To solve the problem of finding the change in stopping potential when the wavelength of incident light is changed from 4000 Å to 3000 Å in a photoelectric cell, we can follow these steps:
### Step 1: Understand the Photoelectric Equation
The photoelectric effect is described by Einstein's photoelectric equation:
\[
\frac{hc}{\lambda} - \phi = eV_0
\]
where:
- \( h \) = Planck's constant (\( 6.63 \times 10^{-34} \, \text{Js} \))
- \( c \) = speed of light (\( 3 \times 10^8 \, \text{m/s} \))
- \( \lambda \) = wavelength of the incident light
- \( \phi \) = work function of the material
- \( e \) = charge of an electron (\( 1.6 \times 10^{-19} \, \text{C} \))
- \( V_0 \) = stopping potential
### Step 2: Set Up the Equations for Two Wavelengths
Let:
- \( \lambda_1 = 4000 \, \text{Å} = 4000 \times 10^{-10} \, \text{m} \)
- \( \lambda_2 = 3000 \, \text{Å} = 3000 \times 10^{-10} \, \text{m} \)

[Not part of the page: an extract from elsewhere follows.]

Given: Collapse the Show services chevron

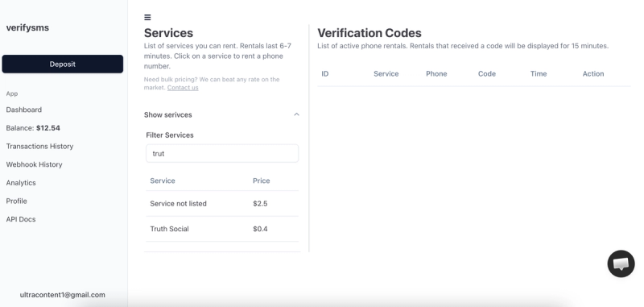Looking at the screenshot, I should click(x=296, y=114).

Using the photoelectric equation for both wavelengths:
1. For \( \lambda_1 \):
\[
\frac{hc}{\lambda_1} - \phi = eV_{01}
\]
2. For \( \lambda_2 \):
\[
\frac{hc}{\lambda_2} - \phi = eV_{02}
\]
### Step 3: Subtract the Two Equations
Subtract the second equation from the first:
\[
\left(\frac{hc}{\lambda_1} - \phi\right) - \left(\frac{hc}{\lambda_2} - \phi\right) = eV_{01} - eV_{02}
\]
This simplifies to:
\[
\frac{hc}{\lambda_1} - \frac{hc}{\lambda_2} = e(V_{01} - V_{02})
\]
### Step 4: Rearrange for Change in Stopping Potential
Rearranging gives us:
\[
V_{01} - V_{02} = \frac{hc}{e} \left(\frac{1}{\lambda_1} - \frac{1}{\lambda_2}\right)
\]
### Step 5: Substitute Values
Now substitute the known values:
- \( h = 6.63 \times 10^{-34} \, \text{Js} \)
- \( c = 3 \times 10^8 \, \text{m/s} \)
- \( e = 1.6 \times 10^{-19} \, \text{C} \)

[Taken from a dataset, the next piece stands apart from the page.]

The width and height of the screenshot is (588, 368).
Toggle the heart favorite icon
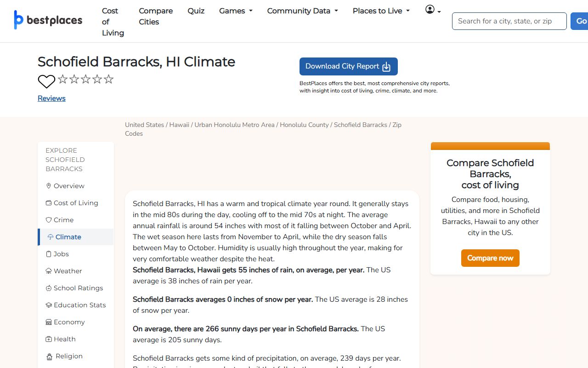(46, 81)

- \( \lambda_1 = 4000 \times 10^{-10} \, \text{m} \)
- \( \lambda_2 = 3000 \times 10^{-10} \, \text{m} \)
Calculating:
\[
V_{01} - V_{02} = \frac{(6.63 \times 10^{-34})(3 \times 10^8)}{1.6 \times 10^{-19}} \left(\frac{1}{4000 \times 10^{-10}} - \frac{1}{3000 \times 10^{-10}}\right)
\]
### Step 6: Calculate the Values
Calculate \( \frac{hc}{e} \):
\[
\frac{(6.63 \times 10^{-34})(3 \times 10^8)}{1.6 \times 10^{-19}} \approx 1.24 \, \text{V}
\]
Now calculate \( \left(\frac{1}{4000 \times 10^{-10}} - \frac{1}{3000 \times 10^{-10}}\right) \):
\[
\frac{1}{4000 \times 10^{-10}} - \frac{1}{3000 \times 10^{-10}} = \frac{3 - 4}{12000} = -\frac{1}{12000} \, \text{m}^{-1}
\]
### Step 7: Final Calculation
Putting it all together:
\[
V_{01} - V_{02} = 1.24 \times -\frac{1}{12000} \approx -0.103 \, \text{V} \approx -1.03 \, \text{V}
\]
Thus, the change in stopping potential is:
\[
V_{02} - V_{01} = 1.03 \, \text{V}
\]
### Conclusion
The change in stopping potential when the wavelength is changed from 4000 Å to 3000 Å is approximately \( 1.03 \, \text{V} \).